◆ Your instructions ◆
Rewrite the material from its first line up to and including the line with "Select the word", changing "title" to "heading" and leaving everything else as it is.

◆ Input for this task ◆

--

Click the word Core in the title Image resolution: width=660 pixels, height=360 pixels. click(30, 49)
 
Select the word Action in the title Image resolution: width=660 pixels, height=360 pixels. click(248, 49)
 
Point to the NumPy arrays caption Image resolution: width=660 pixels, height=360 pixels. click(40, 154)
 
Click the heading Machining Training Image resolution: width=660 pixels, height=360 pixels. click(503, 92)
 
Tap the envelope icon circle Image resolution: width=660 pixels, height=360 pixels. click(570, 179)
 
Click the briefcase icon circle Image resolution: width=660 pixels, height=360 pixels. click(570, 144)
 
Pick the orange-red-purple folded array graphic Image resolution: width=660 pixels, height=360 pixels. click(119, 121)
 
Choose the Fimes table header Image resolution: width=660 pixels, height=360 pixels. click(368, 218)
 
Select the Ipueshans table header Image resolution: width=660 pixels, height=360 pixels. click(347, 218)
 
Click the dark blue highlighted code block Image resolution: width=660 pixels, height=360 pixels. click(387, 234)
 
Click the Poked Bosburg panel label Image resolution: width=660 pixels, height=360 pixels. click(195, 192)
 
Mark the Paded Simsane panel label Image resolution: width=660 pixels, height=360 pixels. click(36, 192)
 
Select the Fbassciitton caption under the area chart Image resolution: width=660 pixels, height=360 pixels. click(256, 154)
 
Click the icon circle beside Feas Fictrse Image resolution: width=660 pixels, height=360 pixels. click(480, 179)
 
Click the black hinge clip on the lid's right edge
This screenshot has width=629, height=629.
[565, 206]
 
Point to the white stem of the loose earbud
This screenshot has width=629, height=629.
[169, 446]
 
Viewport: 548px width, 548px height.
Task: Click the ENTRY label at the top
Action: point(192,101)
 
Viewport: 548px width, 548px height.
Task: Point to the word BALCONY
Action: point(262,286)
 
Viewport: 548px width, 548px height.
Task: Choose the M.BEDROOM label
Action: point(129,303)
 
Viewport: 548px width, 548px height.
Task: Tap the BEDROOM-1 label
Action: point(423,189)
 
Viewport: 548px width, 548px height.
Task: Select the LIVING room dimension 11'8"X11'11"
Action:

--

◆ The reply ◆
Click the word Core in the heading Image resolution: width=660 pixels, height=360 pixels. click(30, 49)
 
Select the word Action in the heading Image resolution: width=660 pixels, height=360 pixels. click(248, 49)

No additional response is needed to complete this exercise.